The History of Slavery Remains With Us TodayRoundup
tags: slavery, racism, African American history, Haiti, Virginia
Ariela Gross is the John B. and Alice R. Sharp professor of law and history at the University of Southern California and author, with Alejandro de la Fuente, of "Becoming Free, Becoming Black: Race, Freedom, and Law in Cuba, Louisiana, and Virginia."
Alejandro de la Fuente is founding director of the Afro-Latin American Research Institute, Hutchins Center for African and African American Research, Harvard University, and author, with Ariela Gross, of "Becoming Free, Becoming Black: Race, Freedom, and Law in Cuba, Louisiana, and Virginia."
Now that the Democratic primary race has narrowed to two older white male candidates, political analysts have begun to focus on the allegiances of African American voters, who are the core of the Democratic Party base. Some have suggested that African American support of Joe Biden rests less on their trust in him, than on their distrust of white voters’ willingness to vote for a woman, a person of color or a progressive.
This reasoning suggests that African American voters make pragmatic political choices based on an understanding of the persistence of anti-black racism in our society, sometimes settling for a white candidate who they think will be least objectionable to white voters while causing African Americans the least harm.
To understand where we are today, we need to understand the deep roots of anti-black racism in the history of the Americas.
As a powerful ideology, racism did not remain static or set in stone but shape-shifted and transformed historically, through legal and religious discourses and institutions. This process itself guided and transformed politics, the economy, and ultimately the course of American history. Enshrined in law from our earliest days, it was, ironically, the establishment of a republic in the United States that gave race its ultimate political and legal significance because it directly tied citizenship to whiteness.

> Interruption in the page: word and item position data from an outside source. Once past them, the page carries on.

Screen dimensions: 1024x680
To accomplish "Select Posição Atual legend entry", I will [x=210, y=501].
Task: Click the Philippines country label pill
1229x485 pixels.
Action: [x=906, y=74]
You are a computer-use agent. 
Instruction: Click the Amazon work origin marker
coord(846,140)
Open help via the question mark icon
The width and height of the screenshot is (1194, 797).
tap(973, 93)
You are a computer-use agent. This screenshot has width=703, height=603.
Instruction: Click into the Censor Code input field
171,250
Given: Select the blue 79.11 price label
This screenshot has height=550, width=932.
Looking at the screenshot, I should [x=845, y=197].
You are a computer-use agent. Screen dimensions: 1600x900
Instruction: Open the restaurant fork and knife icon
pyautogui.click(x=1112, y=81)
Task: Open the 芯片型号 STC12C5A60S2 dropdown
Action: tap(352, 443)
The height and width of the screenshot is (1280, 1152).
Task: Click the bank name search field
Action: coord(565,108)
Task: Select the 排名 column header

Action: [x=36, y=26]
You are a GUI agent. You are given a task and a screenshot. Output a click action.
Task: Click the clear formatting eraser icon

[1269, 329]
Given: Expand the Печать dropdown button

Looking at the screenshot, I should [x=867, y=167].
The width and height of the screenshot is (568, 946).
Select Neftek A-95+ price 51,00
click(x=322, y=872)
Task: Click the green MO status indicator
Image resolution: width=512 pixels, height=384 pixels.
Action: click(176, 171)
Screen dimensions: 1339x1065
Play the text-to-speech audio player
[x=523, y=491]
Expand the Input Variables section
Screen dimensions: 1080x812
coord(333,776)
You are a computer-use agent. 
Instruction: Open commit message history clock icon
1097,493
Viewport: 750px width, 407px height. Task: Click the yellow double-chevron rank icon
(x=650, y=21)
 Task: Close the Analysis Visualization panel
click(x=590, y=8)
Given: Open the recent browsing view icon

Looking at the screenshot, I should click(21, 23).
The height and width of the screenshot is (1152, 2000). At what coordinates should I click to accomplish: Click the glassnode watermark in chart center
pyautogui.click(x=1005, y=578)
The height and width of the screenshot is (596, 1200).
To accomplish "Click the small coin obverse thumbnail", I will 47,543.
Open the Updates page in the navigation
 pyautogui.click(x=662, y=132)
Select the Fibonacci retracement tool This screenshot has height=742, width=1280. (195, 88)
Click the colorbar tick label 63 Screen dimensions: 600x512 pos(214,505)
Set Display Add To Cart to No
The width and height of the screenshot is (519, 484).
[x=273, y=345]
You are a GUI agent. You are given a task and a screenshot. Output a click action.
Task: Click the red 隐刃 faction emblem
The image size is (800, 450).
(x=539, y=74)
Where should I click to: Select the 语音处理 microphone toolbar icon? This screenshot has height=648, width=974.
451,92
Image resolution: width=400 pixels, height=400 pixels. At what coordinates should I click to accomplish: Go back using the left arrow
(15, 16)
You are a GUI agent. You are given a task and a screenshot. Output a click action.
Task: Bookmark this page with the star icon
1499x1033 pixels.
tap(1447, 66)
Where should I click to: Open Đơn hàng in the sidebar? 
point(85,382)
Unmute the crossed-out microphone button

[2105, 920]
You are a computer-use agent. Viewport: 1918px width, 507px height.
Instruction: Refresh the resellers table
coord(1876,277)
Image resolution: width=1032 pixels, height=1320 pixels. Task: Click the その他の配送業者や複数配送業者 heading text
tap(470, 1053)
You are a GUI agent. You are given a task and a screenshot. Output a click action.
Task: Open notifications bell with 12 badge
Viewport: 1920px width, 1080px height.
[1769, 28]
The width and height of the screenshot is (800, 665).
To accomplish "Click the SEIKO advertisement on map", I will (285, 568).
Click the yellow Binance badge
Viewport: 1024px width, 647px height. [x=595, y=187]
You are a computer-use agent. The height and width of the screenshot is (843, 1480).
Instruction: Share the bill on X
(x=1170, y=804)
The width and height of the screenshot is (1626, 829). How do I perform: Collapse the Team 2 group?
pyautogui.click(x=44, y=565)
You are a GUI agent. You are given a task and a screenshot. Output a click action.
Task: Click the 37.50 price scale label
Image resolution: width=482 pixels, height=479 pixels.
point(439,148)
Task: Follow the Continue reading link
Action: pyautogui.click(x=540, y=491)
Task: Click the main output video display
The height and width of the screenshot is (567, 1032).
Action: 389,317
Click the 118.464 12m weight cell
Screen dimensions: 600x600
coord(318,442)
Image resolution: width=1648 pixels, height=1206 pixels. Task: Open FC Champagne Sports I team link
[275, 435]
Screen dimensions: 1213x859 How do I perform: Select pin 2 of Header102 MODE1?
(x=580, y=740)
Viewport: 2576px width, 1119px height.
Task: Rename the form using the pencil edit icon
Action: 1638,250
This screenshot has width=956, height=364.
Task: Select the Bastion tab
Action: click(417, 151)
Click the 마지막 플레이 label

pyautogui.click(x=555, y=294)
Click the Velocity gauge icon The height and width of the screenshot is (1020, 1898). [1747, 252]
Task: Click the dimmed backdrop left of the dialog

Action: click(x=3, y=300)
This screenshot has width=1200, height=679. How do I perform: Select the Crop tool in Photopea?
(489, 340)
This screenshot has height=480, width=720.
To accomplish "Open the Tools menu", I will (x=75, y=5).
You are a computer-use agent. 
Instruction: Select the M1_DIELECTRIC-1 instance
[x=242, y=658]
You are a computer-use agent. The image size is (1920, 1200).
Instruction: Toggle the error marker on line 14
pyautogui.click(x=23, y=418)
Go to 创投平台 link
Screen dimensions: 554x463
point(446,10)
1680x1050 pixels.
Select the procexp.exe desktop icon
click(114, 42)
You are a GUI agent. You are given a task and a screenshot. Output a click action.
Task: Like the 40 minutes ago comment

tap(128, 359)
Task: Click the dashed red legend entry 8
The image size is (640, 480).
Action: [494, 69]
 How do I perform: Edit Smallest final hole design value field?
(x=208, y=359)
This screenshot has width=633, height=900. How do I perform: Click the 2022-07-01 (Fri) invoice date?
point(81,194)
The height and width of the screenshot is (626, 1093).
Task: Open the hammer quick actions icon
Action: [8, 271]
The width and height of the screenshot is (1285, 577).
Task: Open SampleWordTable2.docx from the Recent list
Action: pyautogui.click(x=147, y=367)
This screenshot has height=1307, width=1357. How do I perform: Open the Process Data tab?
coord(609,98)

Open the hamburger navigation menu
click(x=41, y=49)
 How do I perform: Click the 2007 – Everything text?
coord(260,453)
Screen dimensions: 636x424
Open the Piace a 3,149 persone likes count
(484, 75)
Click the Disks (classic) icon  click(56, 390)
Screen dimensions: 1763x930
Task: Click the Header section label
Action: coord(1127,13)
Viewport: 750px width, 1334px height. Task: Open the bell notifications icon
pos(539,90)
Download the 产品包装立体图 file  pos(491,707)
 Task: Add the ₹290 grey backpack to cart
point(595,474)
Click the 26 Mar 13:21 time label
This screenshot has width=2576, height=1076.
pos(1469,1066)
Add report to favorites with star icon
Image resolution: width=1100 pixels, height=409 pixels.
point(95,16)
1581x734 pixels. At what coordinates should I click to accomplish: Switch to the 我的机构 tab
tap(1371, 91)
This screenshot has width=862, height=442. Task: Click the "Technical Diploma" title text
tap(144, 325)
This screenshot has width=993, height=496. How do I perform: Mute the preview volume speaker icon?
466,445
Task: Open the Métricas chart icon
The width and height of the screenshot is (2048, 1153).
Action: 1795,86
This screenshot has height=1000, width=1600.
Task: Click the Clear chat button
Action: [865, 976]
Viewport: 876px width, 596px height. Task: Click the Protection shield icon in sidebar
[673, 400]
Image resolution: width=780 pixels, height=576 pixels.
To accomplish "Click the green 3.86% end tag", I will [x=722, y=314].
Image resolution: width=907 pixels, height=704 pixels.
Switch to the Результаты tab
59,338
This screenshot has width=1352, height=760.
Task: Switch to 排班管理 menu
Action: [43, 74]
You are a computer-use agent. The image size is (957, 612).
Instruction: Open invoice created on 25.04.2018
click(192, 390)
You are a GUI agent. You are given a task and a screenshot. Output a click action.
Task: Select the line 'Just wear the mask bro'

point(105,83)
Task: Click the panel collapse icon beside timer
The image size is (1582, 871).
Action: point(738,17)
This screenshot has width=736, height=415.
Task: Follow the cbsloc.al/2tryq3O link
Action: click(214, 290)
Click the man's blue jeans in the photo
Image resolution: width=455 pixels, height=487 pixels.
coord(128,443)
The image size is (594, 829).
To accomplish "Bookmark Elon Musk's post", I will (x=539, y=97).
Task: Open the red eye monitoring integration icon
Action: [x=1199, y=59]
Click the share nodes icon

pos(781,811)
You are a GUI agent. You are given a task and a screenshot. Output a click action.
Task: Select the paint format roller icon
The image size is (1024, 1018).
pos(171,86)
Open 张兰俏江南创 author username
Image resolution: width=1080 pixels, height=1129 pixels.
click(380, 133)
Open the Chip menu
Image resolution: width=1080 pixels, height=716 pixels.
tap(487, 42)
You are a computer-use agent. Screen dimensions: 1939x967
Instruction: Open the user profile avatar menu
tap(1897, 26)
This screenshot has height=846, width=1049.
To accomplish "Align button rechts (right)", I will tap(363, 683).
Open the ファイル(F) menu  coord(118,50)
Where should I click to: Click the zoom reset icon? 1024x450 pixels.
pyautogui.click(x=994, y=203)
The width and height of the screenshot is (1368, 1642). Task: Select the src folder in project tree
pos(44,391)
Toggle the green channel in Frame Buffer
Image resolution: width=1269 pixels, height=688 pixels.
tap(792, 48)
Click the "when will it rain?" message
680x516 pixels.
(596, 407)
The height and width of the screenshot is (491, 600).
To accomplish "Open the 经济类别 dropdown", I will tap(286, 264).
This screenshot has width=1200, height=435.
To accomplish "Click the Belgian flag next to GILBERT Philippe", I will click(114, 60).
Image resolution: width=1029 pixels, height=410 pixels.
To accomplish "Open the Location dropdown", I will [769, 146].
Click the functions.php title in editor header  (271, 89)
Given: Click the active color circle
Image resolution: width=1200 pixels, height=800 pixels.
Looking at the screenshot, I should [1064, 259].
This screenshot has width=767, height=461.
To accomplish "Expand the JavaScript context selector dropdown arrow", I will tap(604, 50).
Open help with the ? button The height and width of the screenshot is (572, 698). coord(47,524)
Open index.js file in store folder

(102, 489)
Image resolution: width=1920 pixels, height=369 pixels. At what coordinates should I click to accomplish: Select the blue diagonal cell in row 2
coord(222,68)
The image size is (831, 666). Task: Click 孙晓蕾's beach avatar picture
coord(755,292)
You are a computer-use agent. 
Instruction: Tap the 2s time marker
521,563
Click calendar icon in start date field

By the early 18th century, settlers in Spanish, French and British colonies in the New World had all codified racial distinctions into law. The first Africans arrived in Havana about 100 years before 1619, and in Louisiana a little more than 100 years after 1619. But in all three places, by the early 1700s, European colonists had committed themselves to legal regimes that aligned freedom with whiteness, blackness with enslavement. Yet enslaved people pushed back, claiming freedom in a variety of ways, creating openings for themselves in law and in politics.